2 Responses so far »

  1. 1

    Rebecca Shaw said,

    Thanks hon! I’ll read the poem later. This resonates so much now because I’m finding myself deeply involved in a submission to the Home Office about asserting freedoms of expression in a manner that causes distress to others in the context of a Home Office consultation document. I’ve learned through the exercise that there has to be balance: A’s right to freedom of expression is no more or less than B’s right not to be distressed or upset by what A has to say. Only problem is, sometimes it doesn’t quite work like that! B x

  2. 2

    misswonderly said,

    I like your blog, Jane.
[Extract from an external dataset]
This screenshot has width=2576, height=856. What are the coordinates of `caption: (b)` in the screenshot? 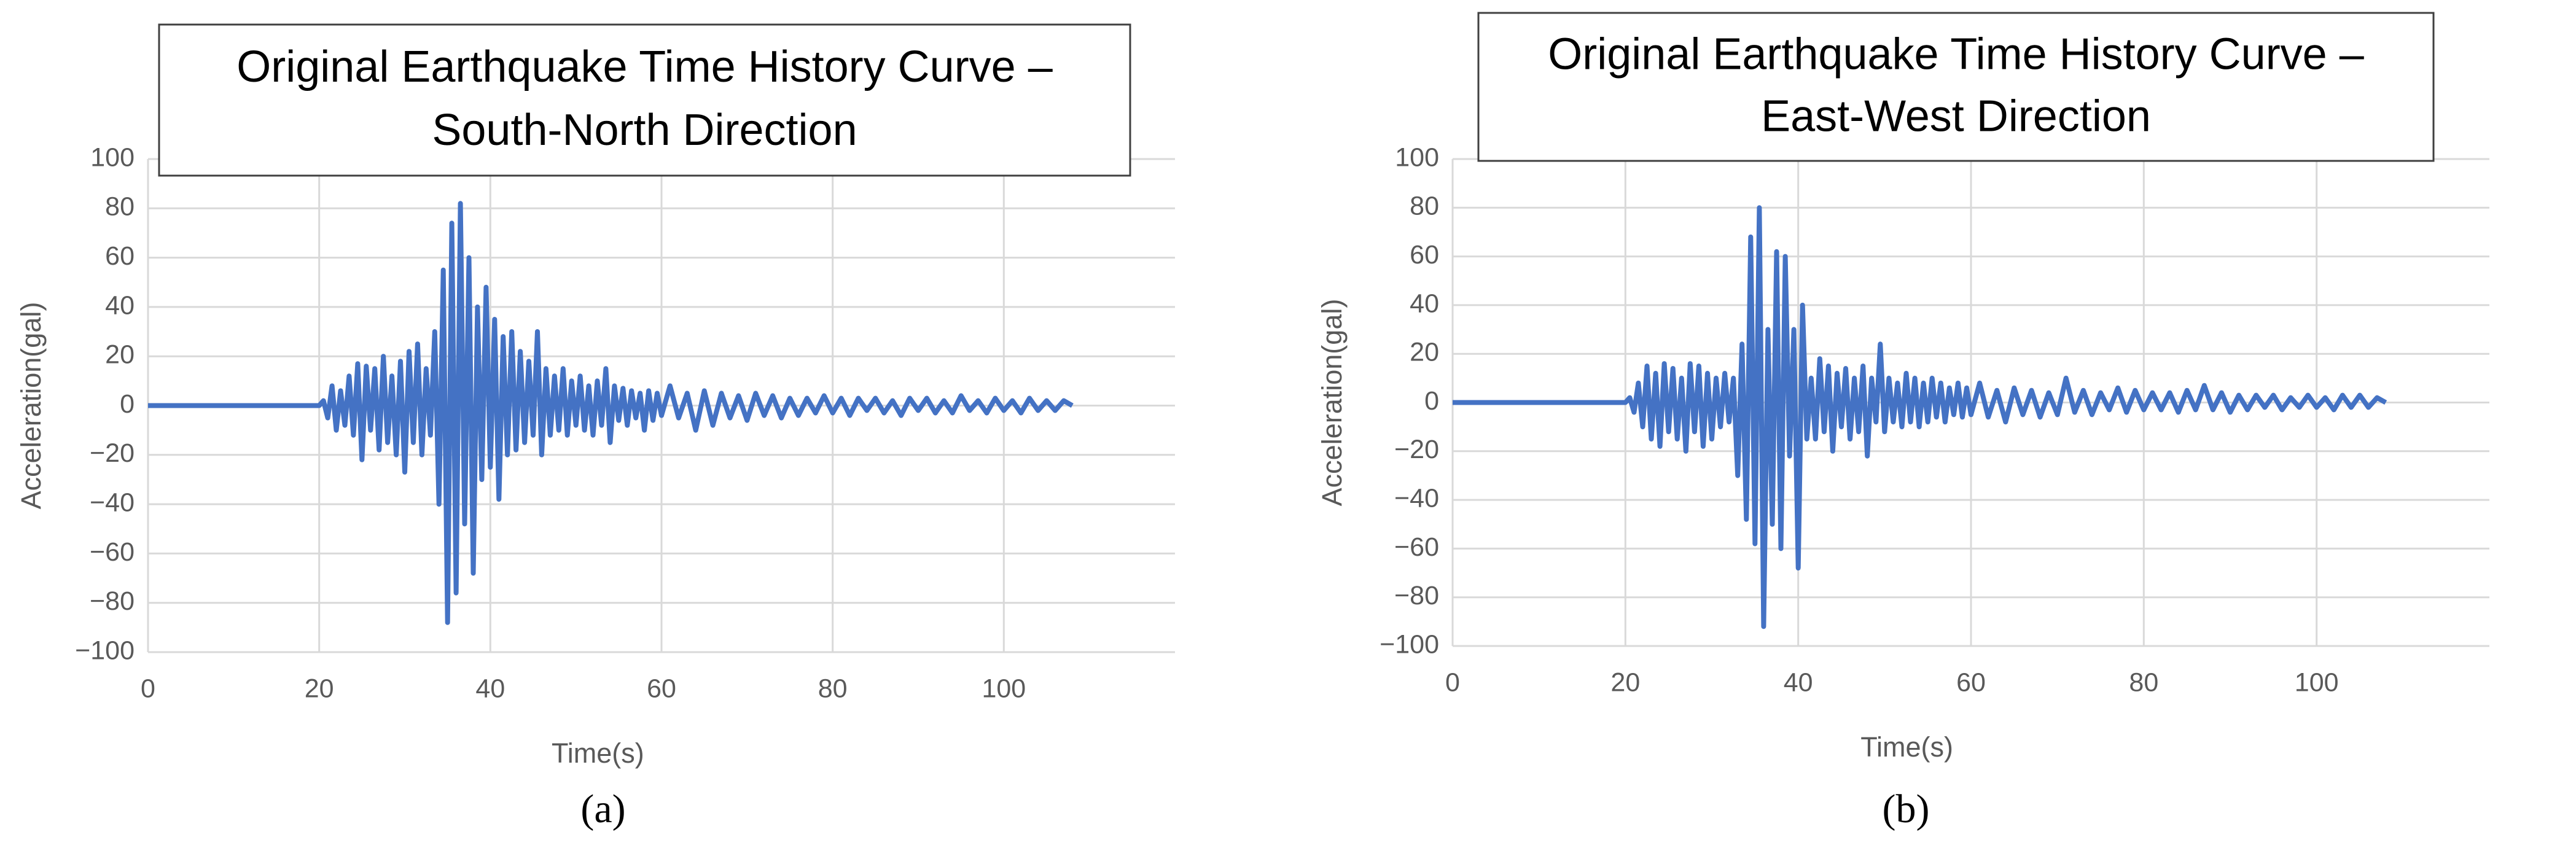 It's located at (1906, 809).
What you call ‘impolite’ and I call ‘gratuitous nastiness’ … I think it’s the same thing although I’d say this does come down to respecting each other’s human rights. I also like the admission of a previously held essentialist libertarian outlook. I’d go with the US Declaration of Independence on this regarding the ‘Right to Happiness’. I know many people think happiness is too nebulous a term to justify an argument. I’d profoundly disagree although I used to have some sympathy with this viewpoint before I experienced unalloyed happiness. This is perhaps something that those of us who are fortunate enough to experience a reasonably untraumatic transition have to teach the rest of the world. If you have never truly appreciated your good fortune in contrast to deep unhappiness, is it possible to respect the right of other’s to pursue happiness … and not to make light of belittling their attempts to do so?